Added:One of the main reasons I fell in love with software development is because I love to solve problems. One such problem that I ran into recently was when it came to my audio processing pipeline for Kiru, which if you're unaware of is a nextgen video editor that I'm building in Rust. Kiru's audio pipeline is responsible for taking the uploaded audio file whenever a user goes to edit a new video and performs a number of different processing steps in order to detect silences uh transcribe the audio into words and ultimately run the detection algorithm in order to remove any bad takes silences and other unwanted segments. The pipeline itself has a number of different processing steps in order to achieve this. However, there's one key stage that's rather important to the overall accuracy, both when it comes to the detection algorithm, but also when it comes to the user performing transcription-based editing on the desktop client. This step is called the aligner and is responsible for ensuring that the words of a transcript have the correct timestamps in the audio file, which it achieves through waveform analysis. Whilst this approach is incredibly accurate, it unfortunately comes at a bit of a cost, specifically in CPU usage and processing time. How much time? Well, for every minute of audio, processing takes roughly around 20 seconds. This means for a 30inut video, of which is a very common length when it comes to Kiru, then this one processing step will take 10 minutes. Whilst I think this is personally acceptable to provide the level of accuracy that this step achieves, from a product and user experience perspective, it's unfortunately just far too slow. And therefore, in order to productize this stage, I needed to implement a solution that reduced this time down to something far more feasible whilst still retaining the same level of accuracy. To achieve this, I decided to use an approach that I think most developers would, which was to split the audio file into smaller chunks that could then be processed in parallel. This is a pretty typical approach when it comes to solving this class of problem. And therefore, I thought it would be pretty simple to implement it in this case as well.

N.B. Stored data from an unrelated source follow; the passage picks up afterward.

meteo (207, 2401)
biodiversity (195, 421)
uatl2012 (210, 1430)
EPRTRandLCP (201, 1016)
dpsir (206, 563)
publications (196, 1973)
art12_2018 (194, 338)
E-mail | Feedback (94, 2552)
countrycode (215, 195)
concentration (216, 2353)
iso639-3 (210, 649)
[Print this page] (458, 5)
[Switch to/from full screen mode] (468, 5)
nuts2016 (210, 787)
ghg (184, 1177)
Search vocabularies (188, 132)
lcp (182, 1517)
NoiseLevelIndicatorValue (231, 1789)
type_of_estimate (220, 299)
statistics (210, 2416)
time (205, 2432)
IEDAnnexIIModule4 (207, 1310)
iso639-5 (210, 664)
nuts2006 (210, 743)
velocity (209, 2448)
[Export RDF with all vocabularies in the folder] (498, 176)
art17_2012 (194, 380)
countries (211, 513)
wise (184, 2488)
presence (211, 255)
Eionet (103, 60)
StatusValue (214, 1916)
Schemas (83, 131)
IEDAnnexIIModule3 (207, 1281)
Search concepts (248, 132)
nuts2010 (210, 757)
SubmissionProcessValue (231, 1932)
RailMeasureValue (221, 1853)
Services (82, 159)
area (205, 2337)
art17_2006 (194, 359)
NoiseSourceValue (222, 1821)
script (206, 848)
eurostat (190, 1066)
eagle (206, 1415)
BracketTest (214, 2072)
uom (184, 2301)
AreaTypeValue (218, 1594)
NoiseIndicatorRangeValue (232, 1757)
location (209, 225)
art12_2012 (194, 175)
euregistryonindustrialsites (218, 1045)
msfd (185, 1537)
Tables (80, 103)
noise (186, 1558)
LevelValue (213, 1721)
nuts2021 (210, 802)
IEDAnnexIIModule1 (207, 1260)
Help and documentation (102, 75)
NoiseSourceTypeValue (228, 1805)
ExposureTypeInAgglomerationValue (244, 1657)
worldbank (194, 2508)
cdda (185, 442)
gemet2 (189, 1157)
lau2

However, as it turned out, this ended up not being true, and there were quite a few challenges, specifically when it came to deployment. Of course, I initially didn't encounter these issues.
As in order to ensure that the approach would actually work, I had decided to test with a local version. So, I went and built a small prototype consisting of three different processes. One to split the audio file into chunks, another to merge those chunks back together, and a third that sat in the middle, which was the actual worker system that processed these chunks from the job Q concurrently. In production, this job queue would be powered by something like SQS. But when it came to local testing, I went ahead and used Postgres, which yes can be used as a message cue uh by using something like the following SQL. Not only was this much simpler to get set up with, but by using Postgres, it meant that I could also track the relevant state for each job such as the individual chunks of the audio file as well as their completion status and the alignment results.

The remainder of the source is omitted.